#### Document

Séminaire de P. Hochart et P. Pachet :
Compte-rendu de la séance du 6 décembre 2013
Le pouvoir de perdre
Nul doute que l’Essai sur le don soit « à l’origine » des réflexions de Bataille [1], même s’il se trouve avoir « toujours gardé les distances » [2] et n’avoir eu de rapport avec Mauss que par l’entremise d’A. Métraux [3]. Sans doute ces « distances » tiennent-elles, entre autres choses [4], à ce que s’il s’intéresse au « paradoxe du don » (PM, p. 127) [5], il n’entend pas le rattacher à la dette [6], mais à la « dépense » qui seule le comprend, soit l’englobe et le rend intelligible [7]. Reste qu’il s’agit bien de penser le potlatch comme un mode d’échange – ou de « reconnaissance » –, autrement éclairant que « la notion artificielle de troc » [8], pour autant que la dépense n’a de sens que dans la perspective de « l’économie générale » et « que dans la mesure où l’autre est modifié par la consumation » [9].
Quant à « l’économie générale, bien propre à lui faire garder les distances avec Mauss, elle embrasse l’ambition de concevoir rien de moins que « l’économie à la mesure de l’univers » [10] – ou, plus modestement, à la mesure de l’embrasement solaire –, économie qui trouve son principe dans la dilapidation unilatérale du soleil [11] qui « donne sans jamais recevoir » (PM, p. 79) [12]. Sous ce jour solaire, il y a comme une écologie de Bataille et le souci d’avertir que l’homme n’est pas un empire dans un empire [13], mais il s’agit, en quelque sorte, d’une écologie à rebours, sans principe de conservation [14] : il n’est pas question de s’inquiéter de ce que l’activité humaine perturberait, de manière irréversible, l’équilibre de la « biosphère » (PM, p. 80), mais de s’aviser plutôt qu’elle ne saurait durablement méconnaître le déséquilibre cosmique qui l’entraîne, volens nolens, à devoir dépenser sans compter et sans contrepartie, à épouser la prodigalité infinie et insensée de l’univers [15] ; de s’aviser qu’en tout état de cause, l’homme est voué, malgré qu’il en ait ou pour peu qu’il ne cède pas sur son désir [16], à consumer « en pure perte » [17].

########

* Exercices à traiter
1: D'après le compte-rendu sur Bataille, par l'entremise de qui Bataille a-t-il eu rapport avec Mauss ?
2: Poursuivez le compte-rendu sur Bataille et la dépense après sa dernière phrase.

#### Lignes de données

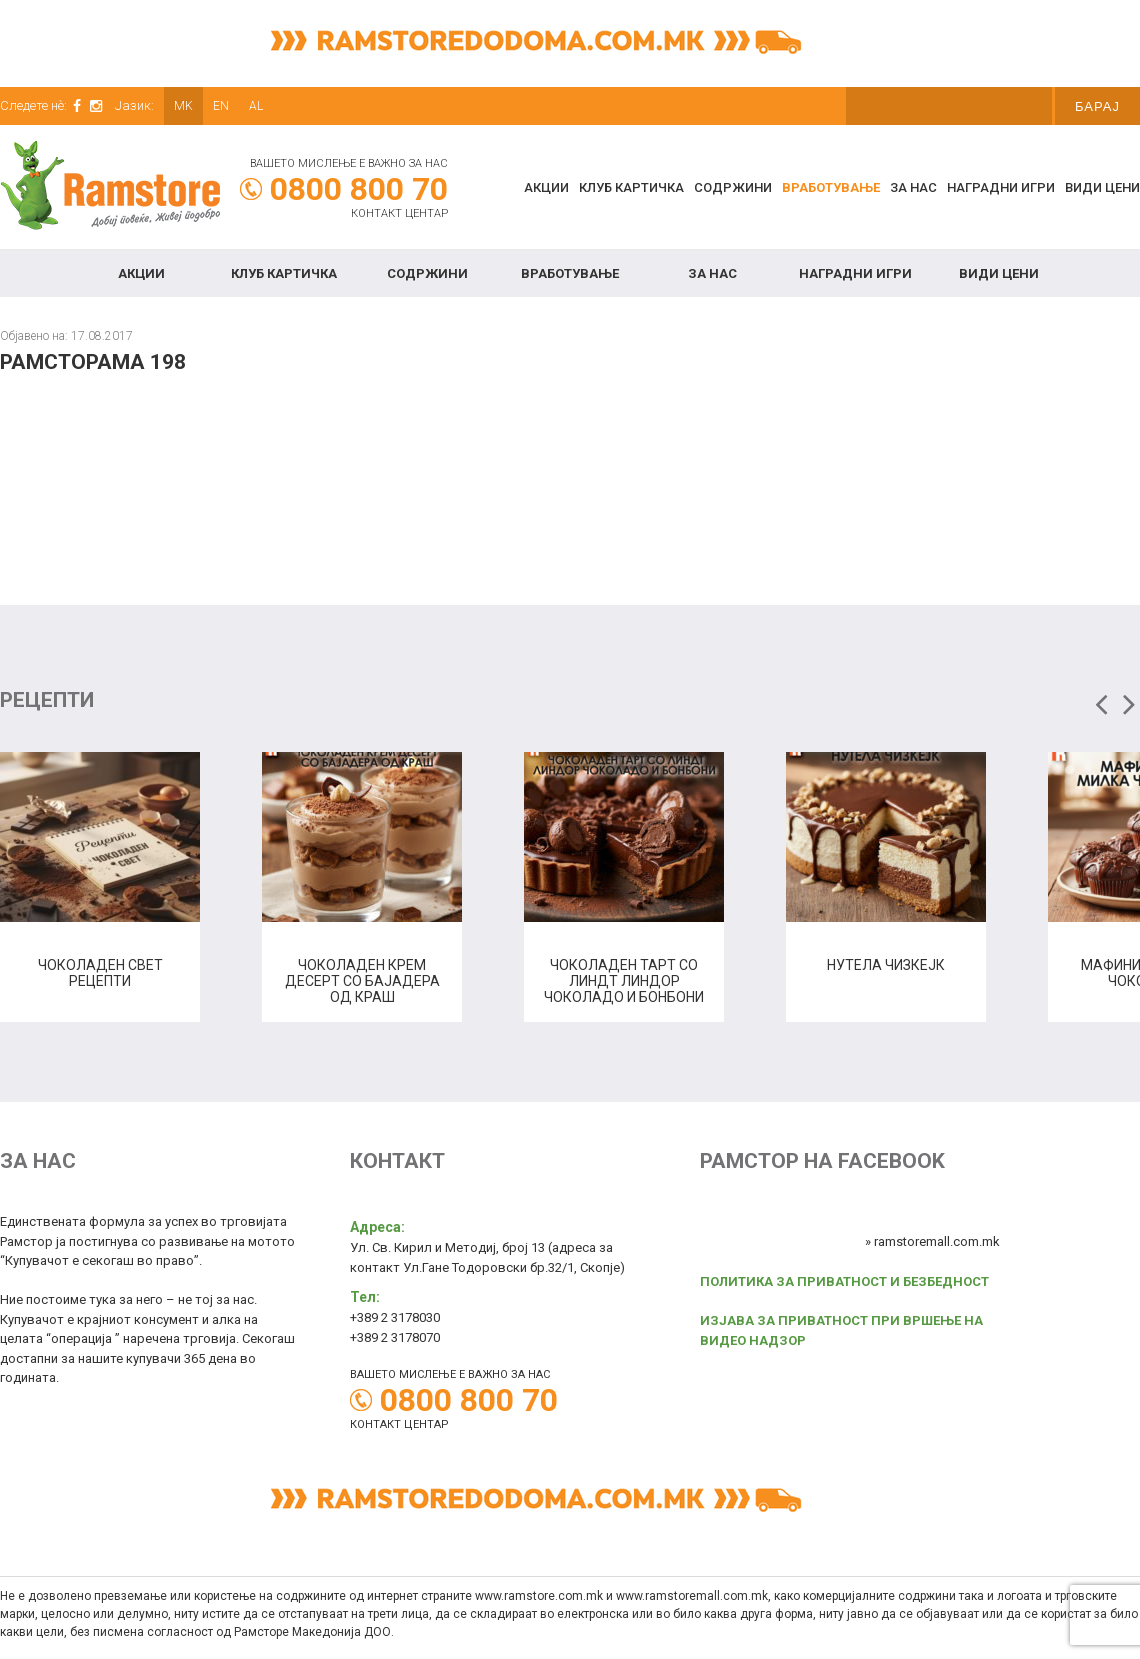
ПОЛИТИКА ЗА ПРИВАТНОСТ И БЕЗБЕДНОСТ (844, 1281)
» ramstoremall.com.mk (932, 1241)
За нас (913, 187)
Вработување (831, 187)
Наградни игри (1001, 187)
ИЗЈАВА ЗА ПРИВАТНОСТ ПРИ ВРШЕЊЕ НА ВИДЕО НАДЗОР (841, 1330)
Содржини (733, 187)
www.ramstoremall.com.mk (692, 1596)
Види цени (1102, 187)
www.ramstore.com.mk (539, 1596)
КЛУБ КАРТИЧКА (631, 187)
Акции (546, 187)
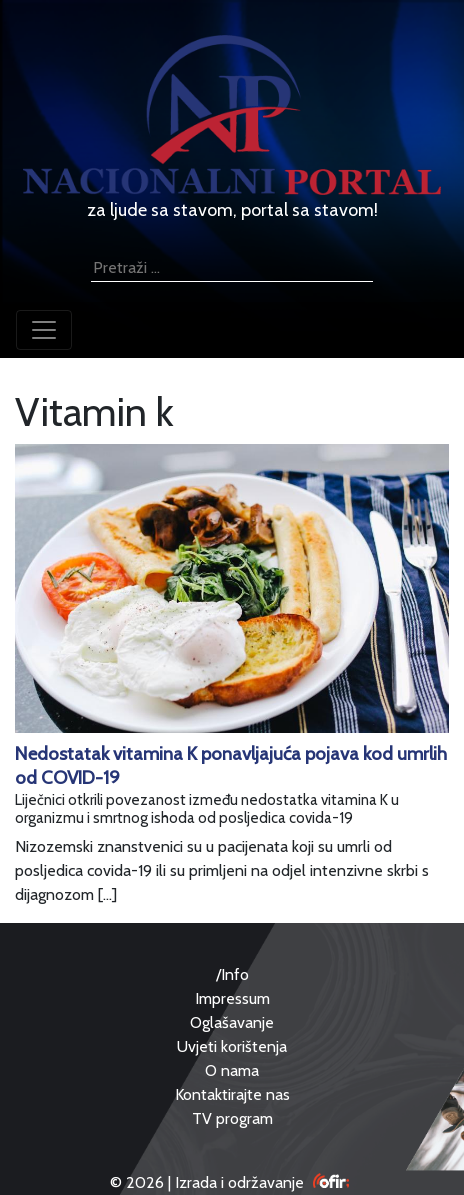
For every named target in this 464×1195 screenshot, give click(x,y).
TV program (232, 1118)
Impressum (232, 998)
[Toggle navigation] (44, 330)
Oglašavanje (232, 1022)
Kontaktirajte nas (232, 1094)
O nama (232, 1070)
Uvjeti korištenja (232, 1046)
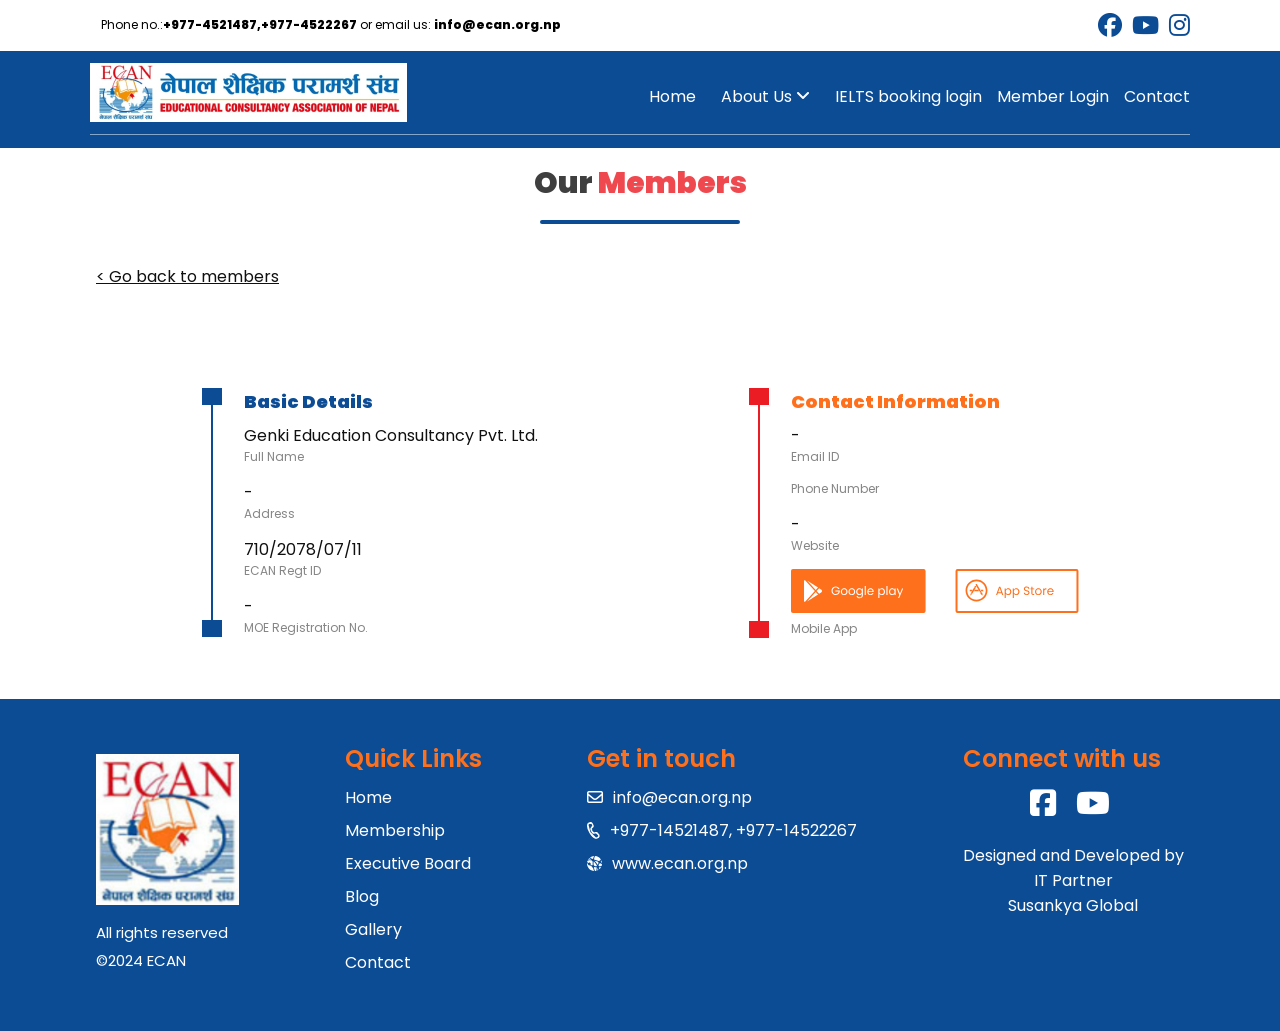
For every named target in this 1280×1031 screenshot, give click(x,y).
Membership (395, 830)
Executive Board (408, 863)
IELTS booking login (908, 96)
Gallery (373, 929)
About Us (765, 96)
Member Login (1053, 96)
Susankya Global (1073, 905)
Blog (362, 896)
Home (672, 96)
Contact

########

* Réponses rédigées
1: Par l'entremise d'A. Métraux.

2:
Toutefois, si la loi générale de l’univers est celle d’« un accomplissement inutile et infini », soit d’un processus sans limite et sans objet [18], l’homme ne laisse pas d’avoir « ses propres fins », ainsi qu’un certain sens de l’achèvement [19], et la question est donc celle de les concilier ou de les conjuguer avec cet « accomplissement inutile et infini [20]. Autrement dit, à l’homme est crucialement échu le choix entre la dépense subie dans la méconnaissance, passive, catastrophique sous les espèces de la guerre ou du chômage, et la dépense voulue, opérée « volontiers », en connaissance de cause, active, souveraine et glorieuse [21], qui en tout cas subordonne la croissance au don [22]. Il n’y aurait pas de livre sans le dessein de peser, en l’éclairant, sur ce choix crucial dont la méconnaissance ne peut que vouer à la catastrophe, tant les fins mesquines d’une humanité avide de croissance et répugnant à la dépense improductive ne pourraient qu’être déjouées par la déraison cosmique – qui l’habite aussi –, par la prodigalité exubérante du cosmos, indifférent à la pingrerie bourgeoise. Sitôt donc reconnu le principe d’un « accomplissement inutile et infini », la « fin » réapparaît [23], et avec elle l’exigence d’un sens et d’un achèvement (PM, p. 129), même s’il n’est plus celui d’une utilité limitée mais qu’il reste « à la merci d’un besoin de perte démesurée » [24].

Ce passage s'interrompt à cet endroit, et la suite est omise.